Excerpted data Block Start

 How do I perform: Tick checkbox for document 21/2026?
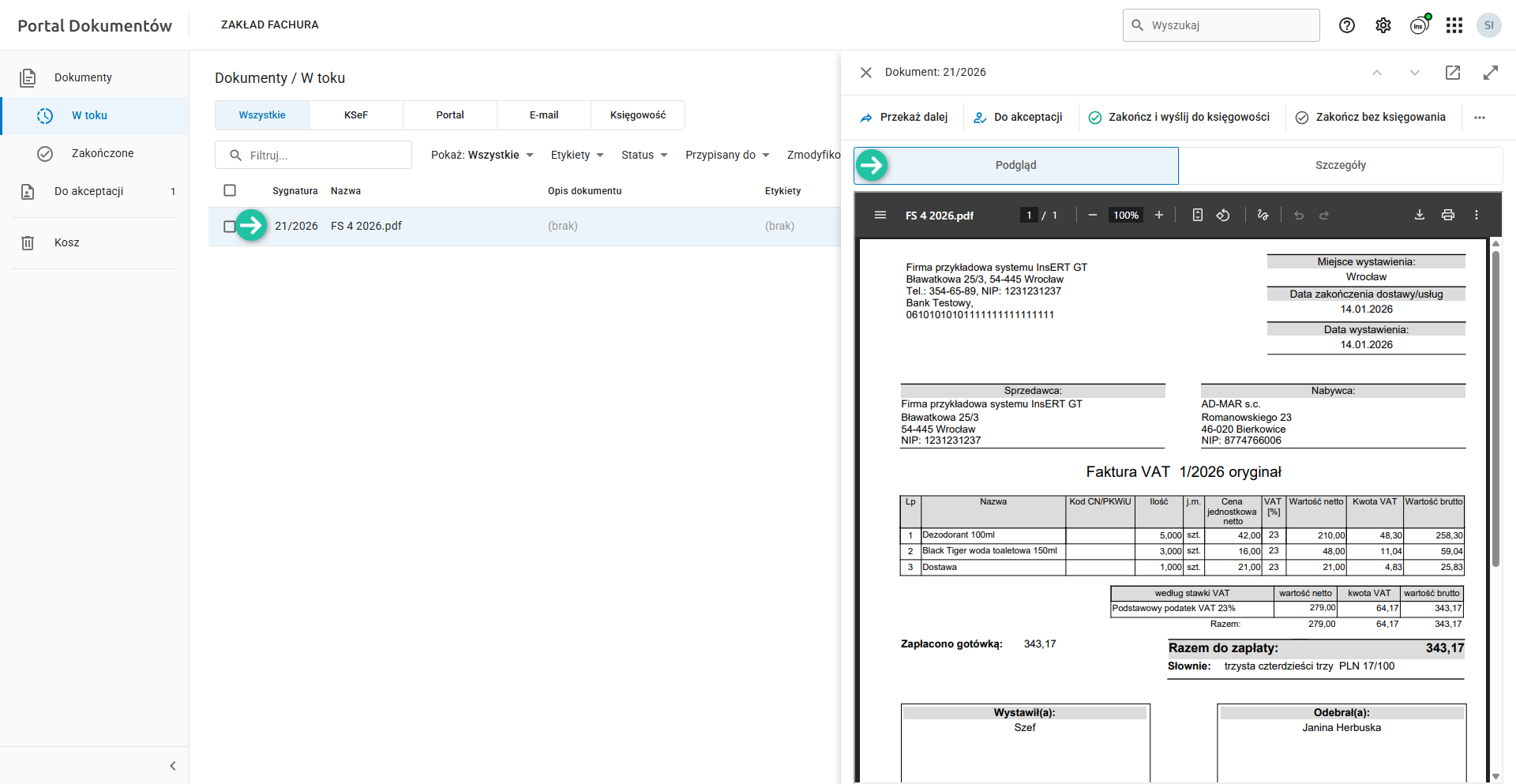click(x=229, y=227)
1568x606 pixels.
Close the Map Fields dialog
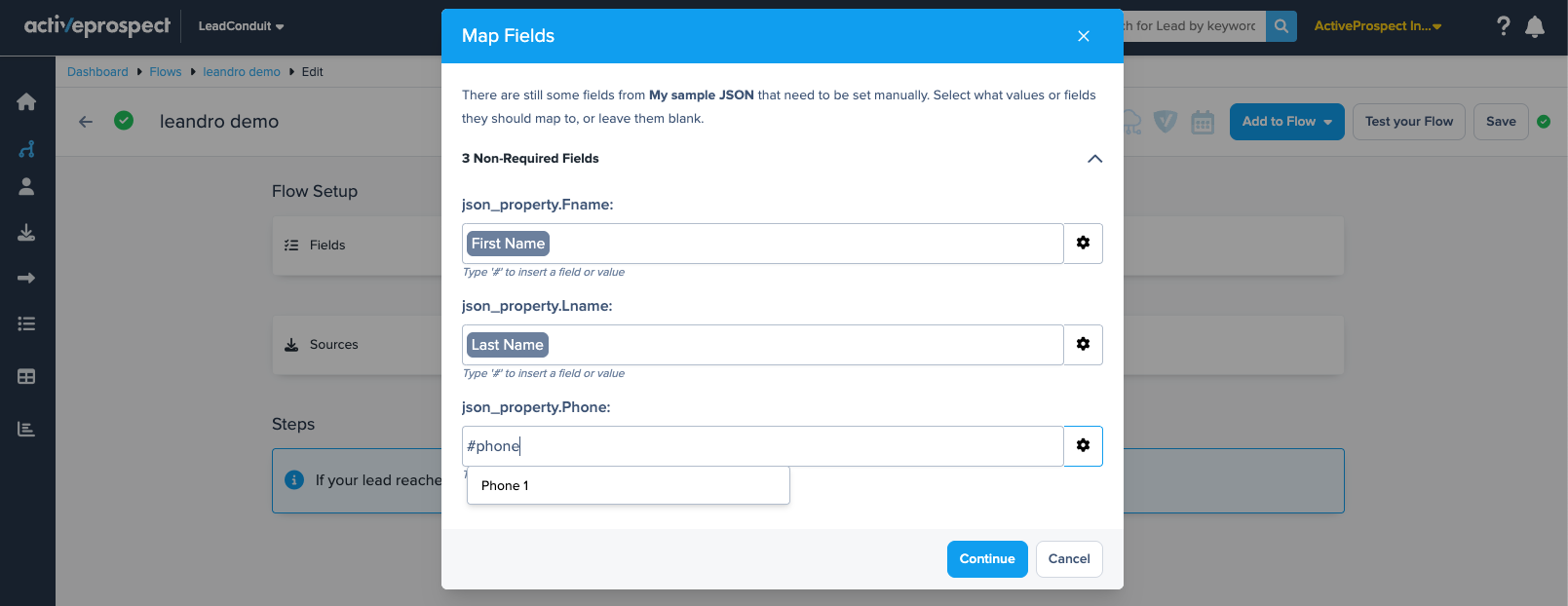coord(1083,36)
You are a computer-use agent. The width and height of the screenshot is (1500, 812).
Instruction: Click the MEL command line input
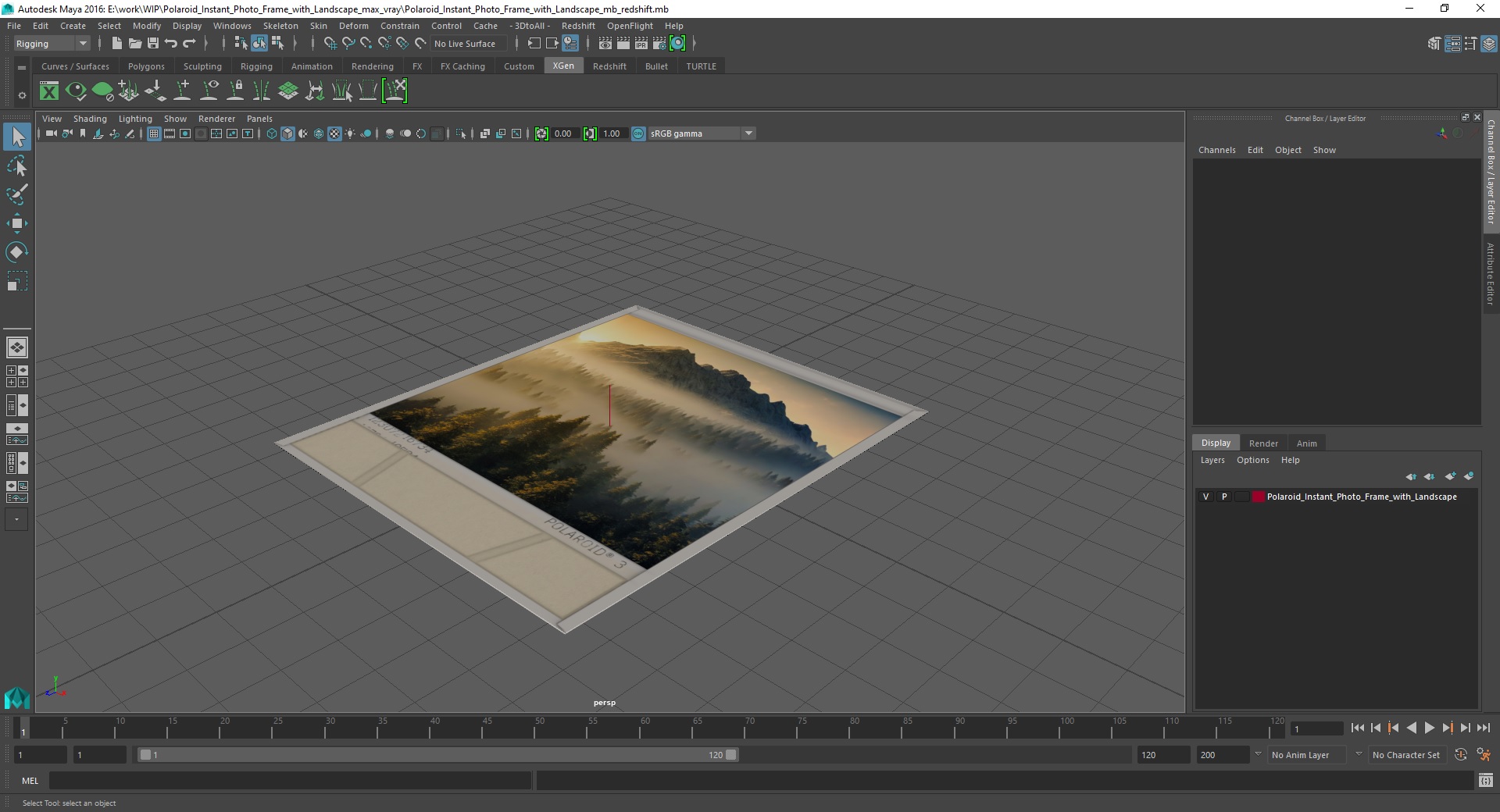coord(291,781)
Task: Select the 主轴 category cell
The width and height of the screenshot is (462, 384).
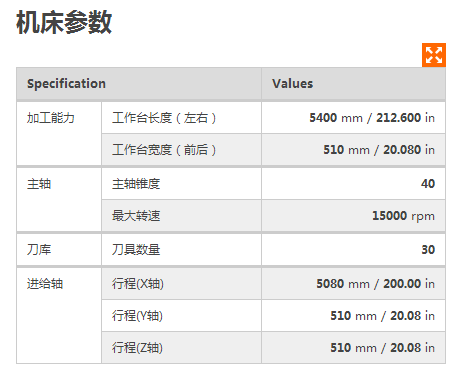Action: click(x=59, y=199)
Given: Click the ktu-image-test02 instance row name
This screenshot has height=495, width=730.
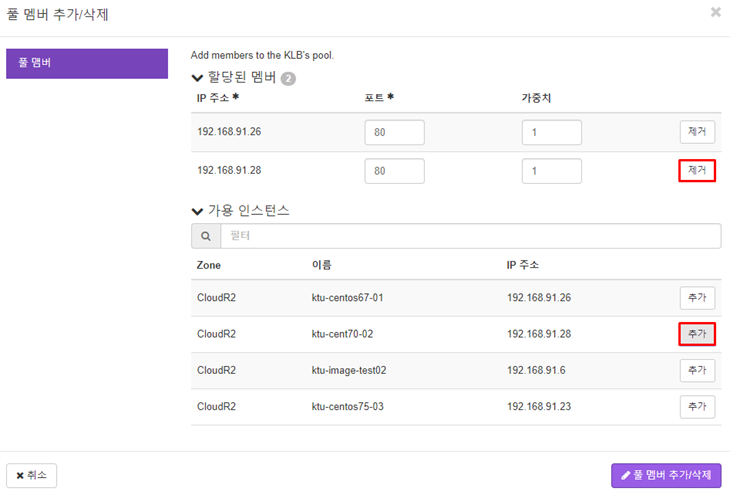Looking at the screenshot, I should 349,370.
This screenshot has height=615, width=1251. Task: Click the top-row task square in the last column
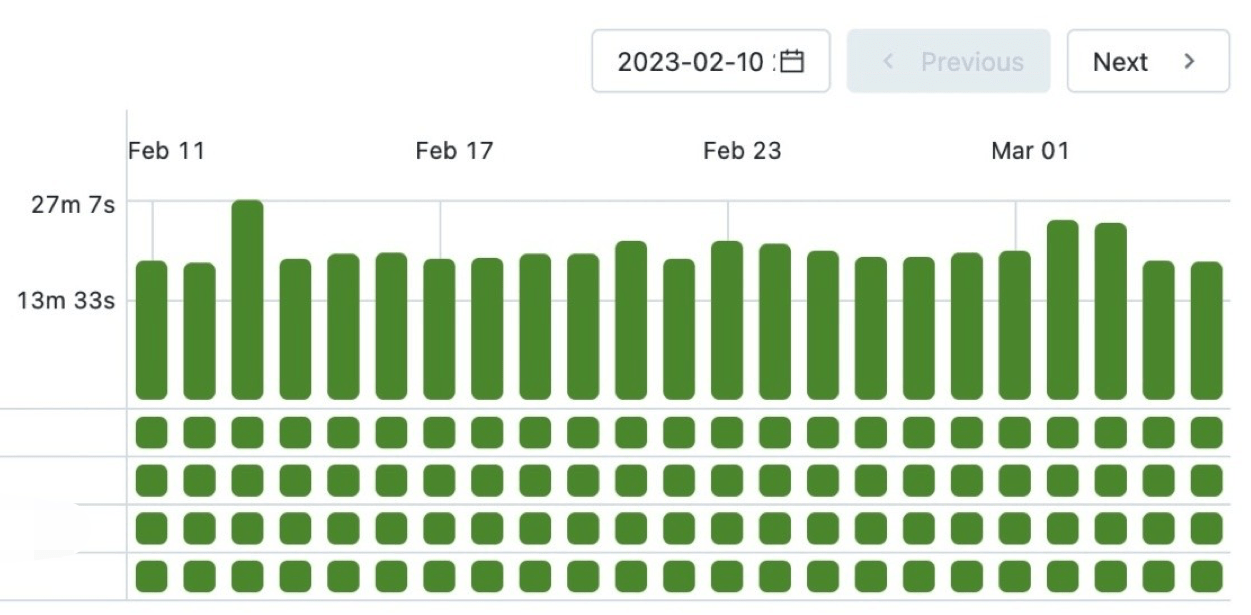(x=1206, y=433)
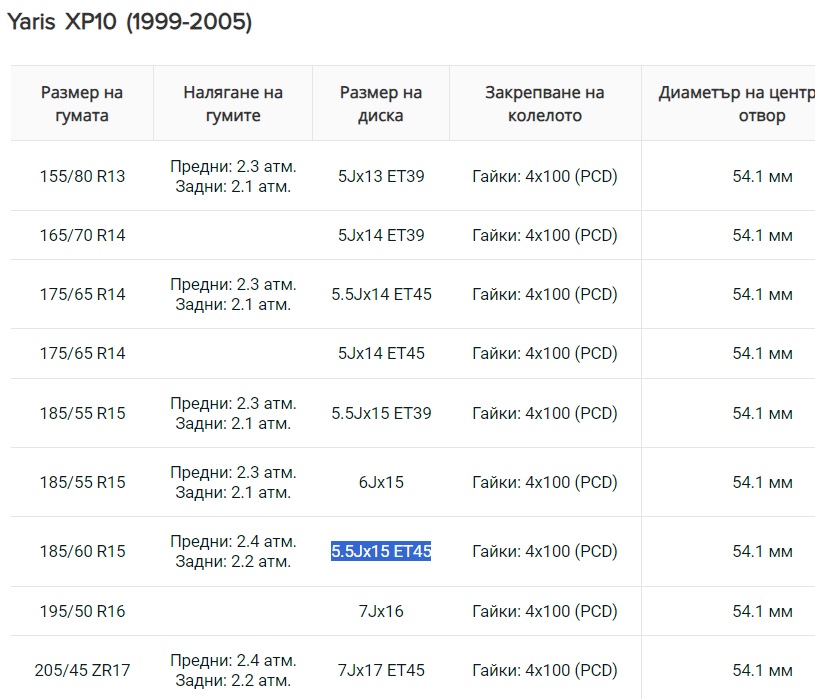815x699 pixels.
Task: Click the "Размер на диска" column header
Action: tap(381, 104)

Excerpted data Block End

Repeat the lines above exactly, and keep every picture out.

#### [Response area]
 How do I perform: Tick checkbox for document 21/2026?
click(x=229, y=227)
1568x606 pixels.
Close the Map Fields dialog
coord(1083,36)
You are a computer-use agent. The width and height of the screenshot is (1500, 812).
Instruction: Click the MEL command line input
coord(291,781)
Task: Select the 主轴 category cell
The width and height of the screenshot is (462, 384).
Action: click(x=59, y=199)
Given: Click the ktu-image-test02 instance row name
This screenshot has height=495, width=730.
Looking at the screenshot, I should 349,370.
This screenshot has height=615, width=1251. Task: Click the top-row task square in the last column
(x=1206, y=433)
815x699 pixels.
Task: Click the "Размер на диска" column header
Action: tap(381, 104)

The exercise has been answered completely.